[Assignment]: I need the number of lines in the listing below that include the string "computer", and only that number.

________

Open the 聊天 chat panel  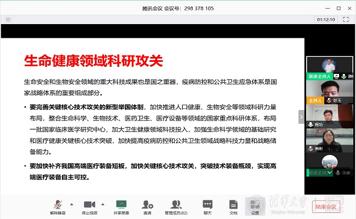point(208,204)
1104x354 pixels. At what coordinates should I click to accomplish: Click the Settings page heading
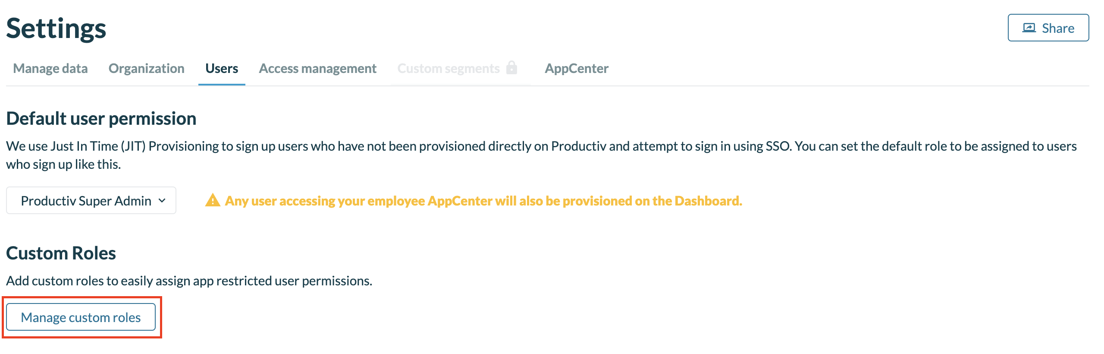pos(56,28)

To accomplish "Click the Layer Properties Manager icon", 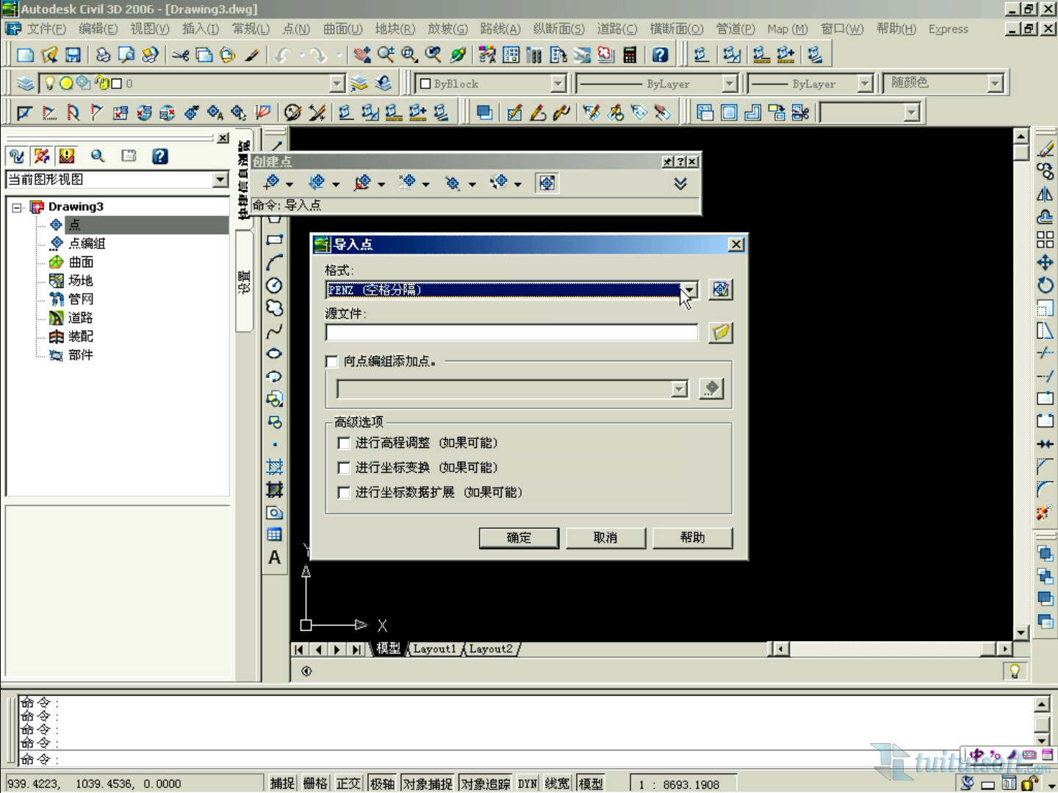I will [26, 84].
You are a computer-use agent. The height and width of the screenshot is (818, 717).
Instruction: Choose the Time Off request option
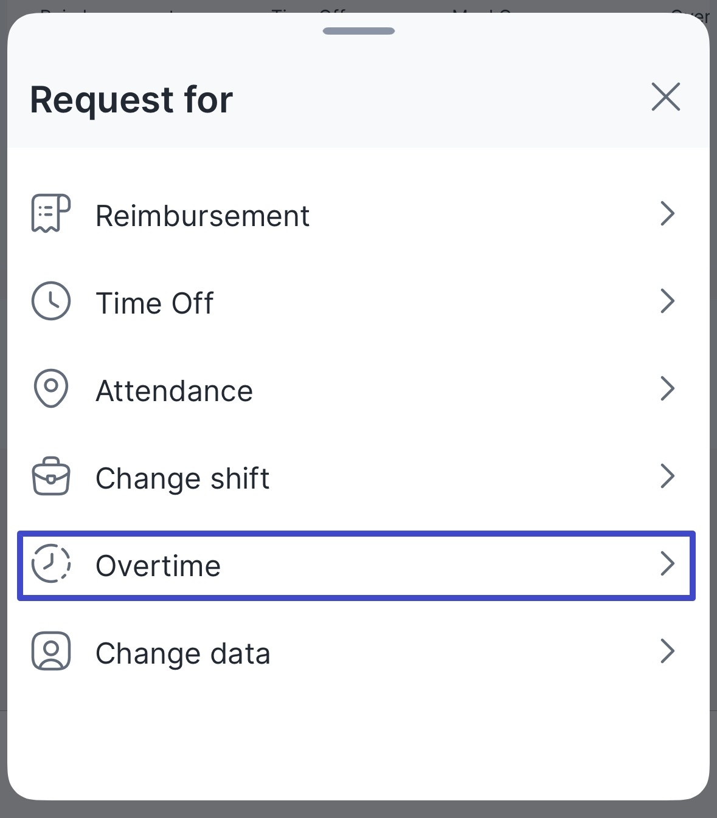pyautogui.click(x=155, y=304)
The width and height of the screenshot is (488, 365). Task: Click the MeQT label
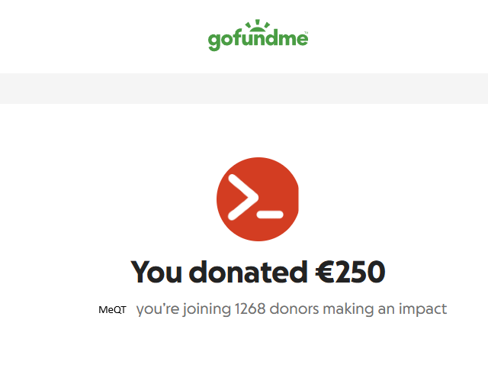click(x=112, y=310)
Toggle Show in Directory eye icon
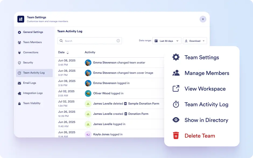253x158 pixels. [x=176, y=120]
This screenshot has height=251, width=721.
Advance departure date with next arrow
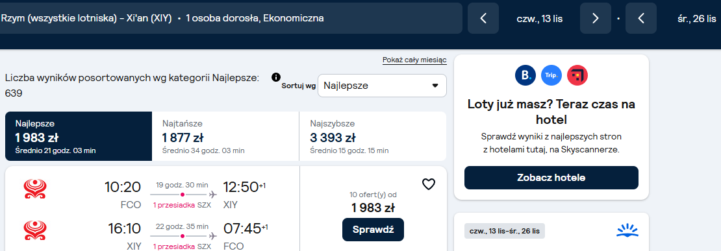click(596, 18)
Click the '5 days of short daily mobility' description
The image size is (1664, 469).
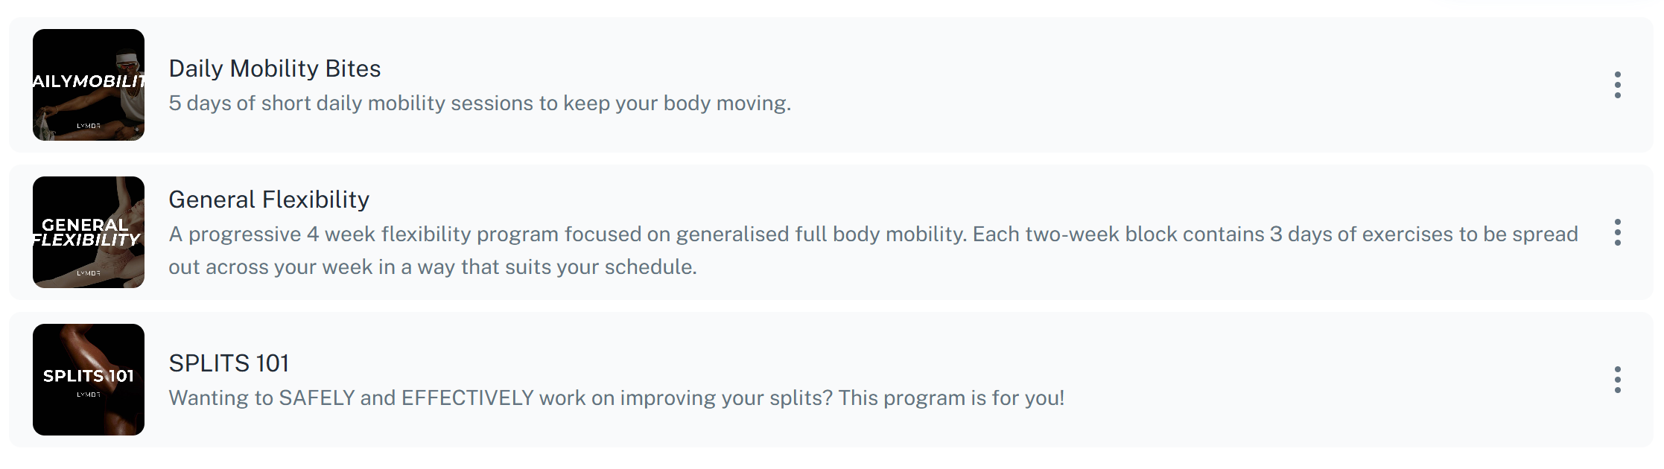pyautogui.click(x=480, y=103)
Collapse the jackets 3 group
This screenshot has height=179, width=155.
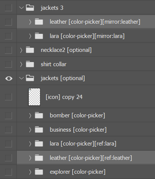[x=21, y=8]
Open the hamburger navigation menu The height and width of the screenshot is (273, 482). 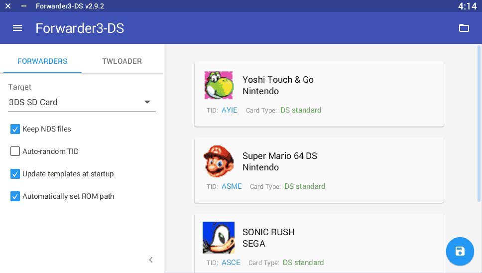[17, 28]
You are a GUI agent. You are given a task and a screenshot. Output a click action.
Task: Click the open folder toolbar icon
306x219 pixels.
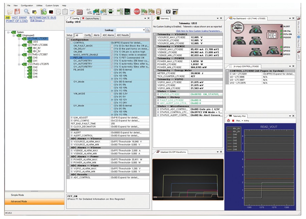(10, 11)
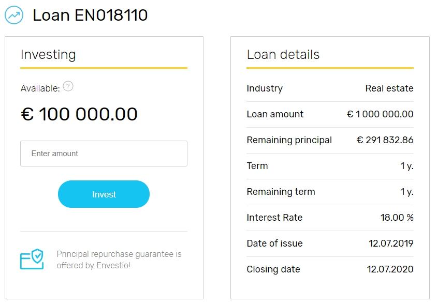
Task: Click the repurchase guarantee shield icon
Action: point(32,259)
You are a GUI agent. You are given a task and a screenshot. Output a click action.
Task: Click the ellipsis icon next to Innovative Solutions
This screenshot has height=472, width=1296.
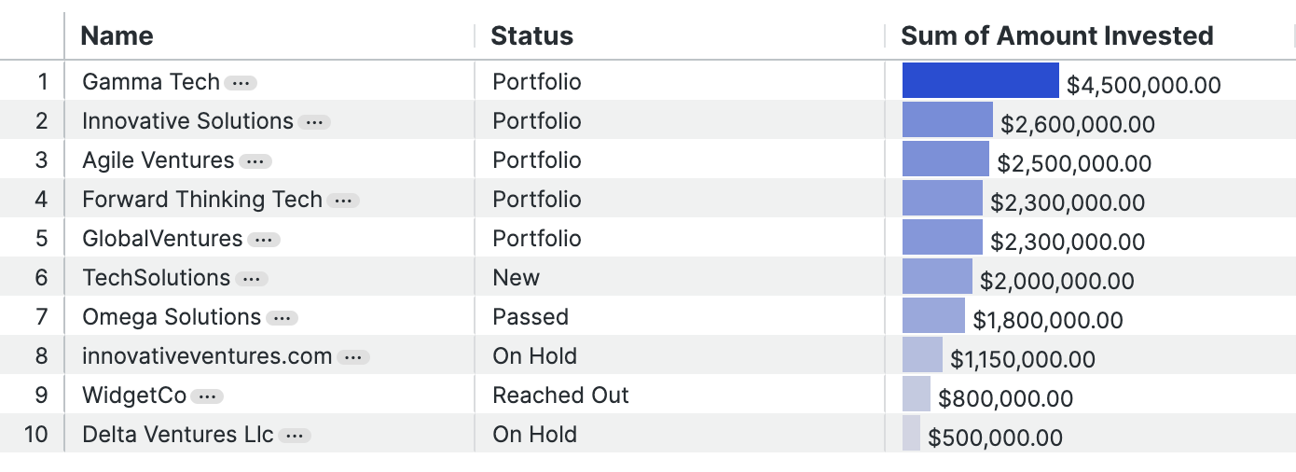click(x=314, y=122)
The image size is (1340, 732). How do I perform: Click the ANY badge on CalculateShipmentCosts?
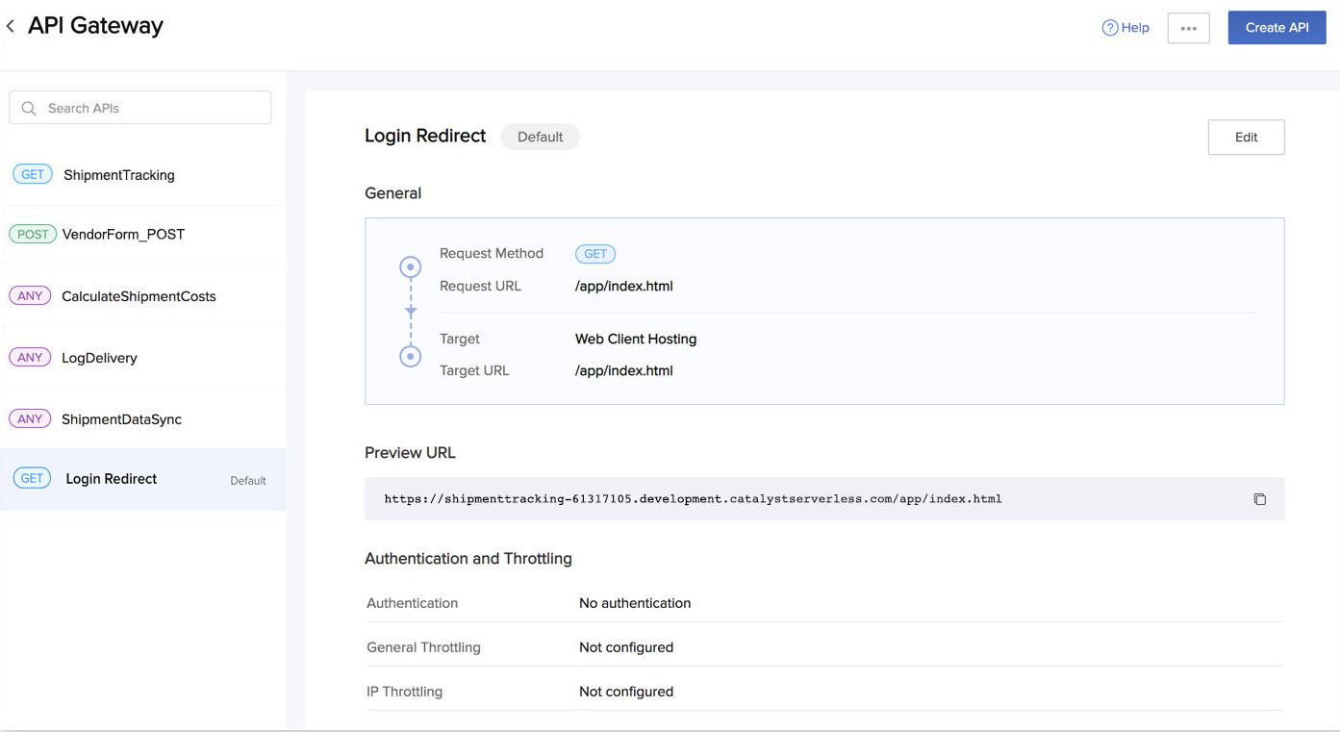point(30,295)
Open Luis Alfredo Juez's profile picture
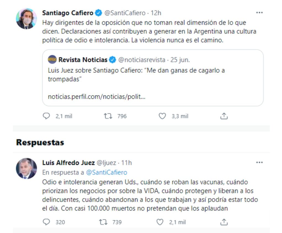This screenshot has width=282, height=233. click(26, 168)
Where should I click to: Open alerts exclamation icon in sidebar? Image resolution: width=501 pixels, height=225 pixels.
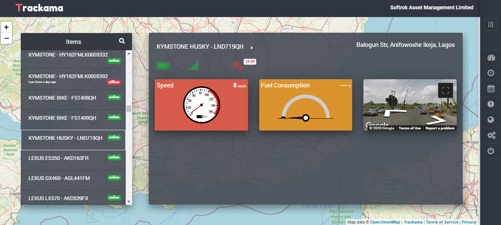click(x=491, y=104)
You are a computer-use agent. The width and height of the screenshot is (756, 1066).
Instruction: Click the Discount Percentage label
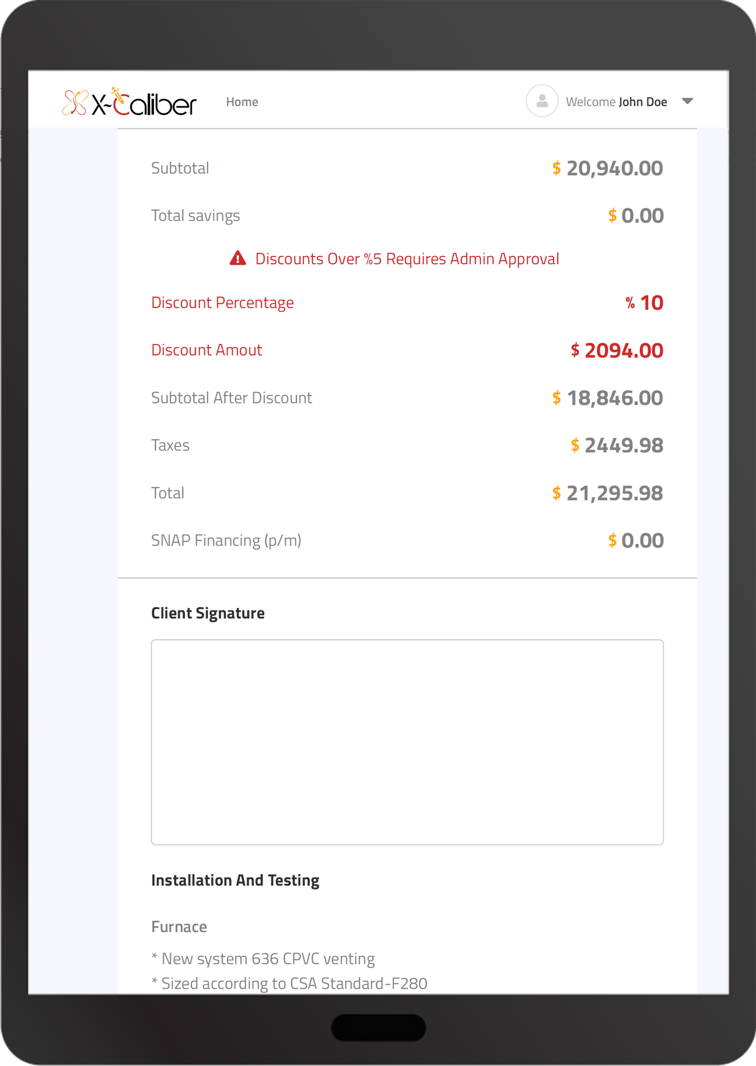(222, 303)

________

[Your solution]: 2